▸ Work item
In the data below, find the line containing "Task: Select the 5d time range", then set down that line and every later line up to and including the line containing "Task: Click the underline formatting icon", exactly.

▸ Data for the task
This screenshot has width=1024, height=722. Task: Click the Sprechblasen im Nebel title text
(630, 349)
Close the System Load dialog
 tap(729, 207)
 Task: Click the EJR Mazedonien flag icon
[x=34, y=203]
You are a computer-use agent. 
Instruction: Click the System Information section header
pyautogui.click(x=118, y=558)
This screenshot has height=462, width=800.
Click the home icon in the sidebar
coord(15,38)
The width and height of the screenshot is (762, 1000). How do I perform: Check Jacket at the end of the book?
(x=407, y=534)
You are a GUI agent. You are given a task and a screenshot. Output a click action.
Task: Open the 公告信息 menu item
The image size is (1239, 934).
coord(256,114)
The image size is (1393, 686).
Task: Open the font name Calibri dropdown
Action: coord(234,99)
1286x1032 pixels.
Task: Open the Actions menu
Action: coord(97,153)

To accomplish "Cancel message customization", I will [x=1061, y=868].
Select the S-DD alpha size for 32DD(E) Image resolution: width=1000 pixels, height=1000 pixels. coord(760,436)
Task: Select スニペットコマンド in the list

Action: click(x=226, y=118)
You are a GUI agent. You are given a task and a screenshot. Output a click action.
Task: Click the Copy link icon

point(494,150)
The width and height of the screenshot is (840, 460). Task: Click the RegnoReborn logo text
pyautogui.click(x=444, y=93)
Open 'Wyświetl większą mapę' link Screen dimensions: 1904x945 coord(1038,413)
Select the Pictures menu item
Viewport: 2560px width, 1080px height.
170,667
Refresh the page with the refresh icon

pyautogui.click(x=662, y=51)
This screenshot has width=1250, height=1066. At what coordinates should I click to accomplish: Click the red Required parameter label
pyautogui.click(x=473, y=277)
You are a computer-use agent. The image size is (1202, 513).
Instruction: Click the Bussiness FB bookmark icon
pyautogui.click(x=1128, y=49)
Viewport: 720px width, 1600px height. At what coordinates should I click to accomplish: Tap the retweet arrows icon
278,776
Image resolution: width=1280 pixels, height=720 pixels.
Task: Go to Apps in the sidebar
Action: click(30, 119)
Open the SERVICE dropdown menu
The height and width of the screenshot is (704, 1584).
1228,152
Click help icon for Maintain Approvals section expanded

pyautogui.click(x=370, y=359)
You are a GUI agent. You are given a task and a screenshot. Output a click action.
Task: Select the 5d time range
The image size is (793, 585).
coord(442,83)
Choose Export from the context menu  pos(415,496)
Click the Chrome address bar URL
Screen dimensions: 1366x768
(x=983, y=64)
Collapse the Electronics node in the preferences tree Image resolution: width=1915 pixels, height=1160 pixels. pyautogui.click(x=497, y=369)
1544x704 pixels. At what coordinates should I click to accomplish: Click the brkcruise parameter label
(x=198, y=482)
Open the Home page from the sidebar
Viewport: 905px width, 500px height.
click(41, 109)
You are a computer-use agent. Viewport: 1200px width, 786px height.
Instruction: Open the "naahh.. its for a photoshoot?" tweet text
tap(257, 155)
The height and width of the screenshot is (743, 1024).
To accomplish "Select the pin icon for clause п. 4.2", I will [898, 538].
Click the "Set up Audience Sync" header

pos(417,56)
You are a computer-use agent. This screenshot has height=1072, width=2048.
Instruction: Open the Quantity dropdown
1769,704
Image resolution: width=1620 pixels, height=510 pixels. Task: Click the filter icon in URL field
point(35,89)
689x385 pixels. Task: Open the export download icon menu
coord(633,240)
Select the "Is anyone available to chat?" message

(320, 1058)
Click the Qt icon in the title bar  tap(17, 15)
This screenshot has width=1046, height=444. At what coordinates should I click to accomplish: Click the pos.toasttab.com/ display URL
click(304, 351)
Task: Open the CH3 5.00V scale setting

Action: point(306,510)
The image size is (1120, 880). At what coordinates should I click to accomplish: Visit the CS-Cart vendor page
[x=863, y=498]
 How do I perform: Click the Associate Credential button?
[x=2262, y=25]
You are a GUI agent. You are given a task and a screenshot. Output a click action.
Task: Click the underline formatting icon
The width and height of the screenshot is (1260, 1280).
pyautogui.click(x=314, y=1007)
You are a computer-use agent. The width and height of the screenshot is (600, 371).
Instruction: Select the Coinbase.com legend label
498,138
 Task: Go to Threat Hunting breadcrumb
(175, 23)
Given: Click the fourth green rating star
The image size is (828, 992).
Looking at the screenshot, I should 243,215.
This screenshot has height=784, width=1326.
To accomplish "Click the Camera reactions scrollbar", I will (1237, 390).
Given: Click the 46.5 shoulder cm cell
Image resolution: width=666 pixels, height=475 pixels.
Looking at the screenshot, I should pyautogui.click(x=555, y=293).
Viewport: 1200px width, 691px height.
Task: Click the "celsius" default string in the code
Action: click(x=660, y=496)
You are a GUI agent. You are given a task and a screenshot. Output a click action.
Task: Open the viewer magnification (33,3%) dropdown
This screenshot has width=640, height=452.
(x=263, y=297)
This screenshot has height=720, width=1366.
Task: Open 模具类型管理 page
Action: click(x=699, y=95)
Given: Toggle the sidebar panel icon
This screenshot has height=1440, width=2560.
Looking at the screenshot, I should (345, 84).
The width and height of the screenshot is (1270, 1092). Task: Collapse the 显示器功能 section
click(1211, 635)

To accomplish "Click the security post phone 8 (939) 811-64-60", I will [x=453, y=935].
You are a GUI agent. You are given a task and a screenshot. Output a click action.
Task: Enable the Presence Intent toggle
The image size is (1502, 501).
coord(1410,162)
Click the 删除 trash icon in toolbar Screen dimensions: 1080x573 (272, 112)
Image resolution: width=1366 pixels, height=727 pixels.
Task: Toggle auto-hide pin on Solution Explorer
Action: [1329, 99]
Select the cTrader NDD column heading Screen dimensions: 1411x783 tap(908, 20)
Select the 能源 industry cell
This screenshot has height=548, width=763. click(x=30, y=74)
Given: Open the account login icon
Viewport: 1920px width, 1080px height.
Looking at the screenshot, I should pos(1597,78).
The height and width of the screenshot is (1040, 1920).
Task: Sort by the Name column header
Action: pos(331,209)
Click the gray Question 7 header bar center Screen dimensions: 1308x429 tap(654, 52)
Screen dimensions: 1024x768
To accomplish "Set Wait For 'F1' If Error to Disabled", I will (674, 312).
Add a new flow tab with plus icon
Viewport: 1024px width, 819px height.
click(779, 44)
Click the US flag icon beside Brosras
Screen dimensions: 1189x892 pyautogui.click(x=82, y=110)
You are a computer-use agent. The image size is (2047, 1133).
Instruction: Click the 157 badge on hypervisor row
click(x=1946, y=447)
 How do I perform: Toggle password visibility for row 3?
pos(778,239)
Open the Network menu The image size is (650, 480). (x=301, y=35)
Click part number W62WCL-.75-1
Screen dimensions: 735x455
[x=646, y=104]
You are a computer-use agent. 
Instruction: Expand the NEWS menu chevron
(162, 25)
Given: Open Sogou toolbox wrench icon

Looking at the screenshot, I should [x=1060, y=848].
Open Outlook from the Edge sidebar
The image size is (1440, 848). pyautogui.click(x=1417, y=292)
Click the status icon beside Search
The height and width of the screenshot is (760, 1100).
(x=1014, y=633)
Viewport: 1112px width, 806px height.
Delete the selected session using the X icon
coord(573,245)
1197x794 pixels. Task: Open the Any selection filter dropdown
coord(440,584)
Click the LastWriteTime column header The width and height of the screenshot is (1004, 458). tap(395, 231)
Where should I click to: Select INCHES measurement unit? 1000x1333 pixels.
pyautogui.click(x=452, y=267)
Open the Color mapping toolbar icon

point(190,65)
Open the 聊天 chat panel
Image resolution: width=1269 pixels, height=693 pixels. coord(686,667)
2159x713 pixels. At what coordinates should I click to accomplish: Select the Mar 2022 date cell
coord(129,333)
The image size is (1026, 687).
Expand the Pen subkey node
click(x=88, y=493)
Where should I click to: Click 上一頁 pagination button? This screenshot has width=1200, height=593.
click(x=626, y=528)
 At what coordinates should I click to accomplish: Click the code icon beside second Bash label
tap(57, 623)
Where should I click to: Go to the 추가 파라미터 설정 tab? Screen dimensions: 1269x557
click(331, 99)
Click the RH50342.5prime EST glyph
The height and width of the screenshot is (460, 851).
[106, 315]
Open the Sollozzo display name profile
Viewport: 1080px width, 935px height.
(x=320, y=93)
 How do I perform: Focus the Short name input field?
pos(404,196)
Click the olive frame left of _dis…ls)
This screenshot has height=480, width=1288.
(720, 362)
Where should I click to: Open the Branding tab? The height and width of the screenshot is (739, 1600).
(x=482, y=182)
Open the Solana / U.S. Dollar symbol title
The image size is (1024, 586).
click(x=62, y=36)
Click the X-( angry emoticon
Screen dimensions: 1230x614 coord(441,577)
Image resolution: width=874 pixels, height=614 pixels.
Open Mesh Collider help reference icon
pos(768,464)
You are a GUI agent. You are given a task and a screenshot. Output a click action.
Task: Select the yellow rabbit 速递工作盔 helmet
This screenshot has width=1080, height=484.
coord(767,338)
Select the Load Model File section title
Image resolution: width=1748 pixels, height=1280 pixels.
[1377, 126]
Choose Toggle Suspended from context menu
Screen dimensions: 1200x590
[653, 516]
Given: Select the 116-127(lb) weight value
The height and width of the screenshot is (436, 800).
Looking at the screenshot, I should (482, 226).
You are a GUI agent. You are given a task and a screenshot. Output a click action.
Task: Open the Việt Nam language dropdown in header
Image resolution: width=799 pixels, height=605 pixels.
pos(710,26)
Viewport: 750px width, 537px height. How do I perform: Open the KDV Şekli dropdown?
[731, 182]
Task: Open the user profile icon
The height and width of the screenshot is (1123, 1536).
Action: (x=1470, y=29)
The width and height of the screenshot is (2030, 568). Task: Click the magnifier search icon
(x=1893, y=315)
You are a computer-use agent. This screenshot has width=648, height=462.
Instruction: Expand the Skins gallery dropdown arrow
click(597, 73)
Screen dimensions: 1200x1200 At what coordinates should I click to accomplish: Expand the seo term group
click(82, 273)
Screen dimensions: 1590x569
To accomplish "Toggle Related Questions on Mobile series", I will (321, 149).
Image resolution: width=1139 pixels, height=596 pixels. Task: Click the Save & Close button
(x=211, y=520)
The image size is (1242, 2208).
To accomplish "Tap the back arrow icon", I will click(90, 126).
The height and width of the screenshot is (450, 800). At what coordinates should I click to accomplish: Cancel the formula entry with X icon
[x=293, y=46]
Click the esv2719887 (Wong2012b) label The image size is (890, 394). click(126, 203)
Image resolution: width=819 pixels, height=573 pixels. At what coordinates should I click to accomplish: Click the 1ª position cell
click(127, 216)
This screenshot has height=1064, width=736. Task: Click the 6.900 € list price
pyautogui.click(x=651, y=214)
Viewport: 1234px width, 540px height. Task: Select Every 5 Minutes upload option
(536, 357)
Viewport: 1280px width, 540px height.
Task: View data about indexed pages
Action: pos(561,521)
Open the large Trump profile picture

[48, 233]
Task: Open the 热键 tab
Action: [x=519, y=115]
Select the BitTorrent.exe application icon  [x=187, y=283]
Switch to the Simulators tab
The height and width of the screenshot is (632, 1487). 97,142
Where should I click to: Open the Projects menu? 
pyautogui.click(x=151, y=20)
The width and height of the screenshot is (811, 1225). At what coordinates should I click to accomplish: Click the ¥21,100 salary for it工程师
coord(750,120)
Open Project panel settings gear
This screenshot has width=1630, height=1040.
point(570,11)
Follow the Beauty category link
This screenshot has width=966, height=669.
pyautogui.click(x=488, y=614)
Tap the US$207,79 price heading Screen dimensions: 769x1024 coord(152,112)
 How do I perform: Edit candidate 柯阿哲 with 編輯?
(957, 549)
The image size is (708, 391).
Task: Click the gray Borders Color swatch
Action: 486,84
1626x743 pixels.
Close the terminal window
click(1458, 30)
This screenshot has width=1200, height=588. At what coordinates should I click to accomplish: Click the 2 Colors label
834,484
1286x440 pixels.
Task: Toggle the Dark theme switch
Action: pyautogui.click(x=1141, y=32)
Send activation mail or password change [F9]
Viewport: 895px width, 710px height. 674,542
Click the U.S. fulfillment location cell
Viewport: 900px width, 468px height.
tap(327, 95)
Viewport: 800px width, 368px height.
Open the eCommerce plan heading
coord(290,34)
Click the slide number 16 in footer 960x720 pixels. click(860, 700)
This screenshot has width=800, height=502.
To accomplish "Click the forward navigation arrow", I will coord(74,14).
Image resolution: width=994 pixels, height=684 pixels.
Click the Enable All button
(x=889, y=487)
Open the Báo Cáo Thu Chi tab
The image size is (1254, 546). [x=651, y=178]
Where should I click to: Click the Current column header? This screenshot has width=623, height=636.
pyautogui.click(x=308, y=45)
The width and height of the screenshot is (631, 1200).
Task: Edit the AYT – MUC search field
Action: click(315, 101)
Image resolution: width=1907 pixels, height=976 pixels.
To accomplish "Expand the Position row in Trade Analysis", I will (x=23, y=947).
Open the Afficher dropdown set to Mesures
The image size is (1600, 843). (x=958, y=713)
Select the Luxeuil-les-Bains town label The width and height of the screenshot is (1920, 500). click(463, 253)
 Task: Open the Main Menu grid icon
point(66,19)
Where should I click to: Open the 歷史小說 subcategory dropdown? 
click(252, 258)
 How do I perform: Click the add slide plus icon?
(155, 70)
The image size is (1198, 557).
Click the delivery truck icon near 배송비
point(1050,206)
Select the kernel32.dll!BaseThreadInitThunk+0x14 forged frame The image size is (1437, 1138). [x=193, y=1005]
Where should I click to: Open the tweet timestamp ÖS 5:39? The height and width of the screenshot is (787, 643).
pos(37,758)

▸ Answer to this problem
Task: Select the 5d time range
The image size is (793, 585).
coord(442,83)
Choose Export from the context menu  pos(415,496)
Click the Chrome address bar URL
Screen dimensions: 1366x768
(x=983, y=64)
Collapse the Electronics node in the preferences tree Image resolution: width=1915 pixels, height=1160 pixels. pyautogui.click(x=497, y=369)
1544x704 pixels. At what coordinates should I click to accomplish: Click the brkcruise parameter label
(x=198, y=482)
Open the Home page from the sidebar
Viewport: 905px width, 500px height.
click(41, 109)
You are a computer-use agent. Viewport: 1200px width, 786px height.
Instruction: Open the "naahh.. its for a photoshoot?" tweet text
tap(257, 155)
The height and width of the screenshot is (743, 1024).
To accomplish "Select the pin icon for clause п. 4.2", I will [898, 538].
Click the "Set up Audience Sync" header

pos(417,56)
You are a computer-use agent. This screenshot has height=1072, width=2048.
Instruction: Open the Quantity dropdown
1769,704
Image resolution: width=1620 pixels, height=510 pixels. Task: Click the filter icon in URL field
point(35,89)
689x385 pixels. Task: Open the export download icon menu
coord(633,240)
Select the "Is anyone available to chat?" message

(320, 1058)
Click the Qt icon in the title bar  tap(17, 15)
This screenshot has width=1046, height=444. At what coordinates should I click to accomplish: Click the pos.toasttab.com/ display URL
click(304, 351)
Task: Open the CH3 5.00V scale setting

Action: point(306,510)
The image size is (1120, 880). At what coordinates should I click to accomplish: Visit the CS-Cart vendor page
[x=863, y=498]
 How do I perform: Click the Associate Credential button?
[x=2262, y=25]
You are a GUI agent. You are given a task and a screenshot. Output a click action.
Task: Click the underline formatting icon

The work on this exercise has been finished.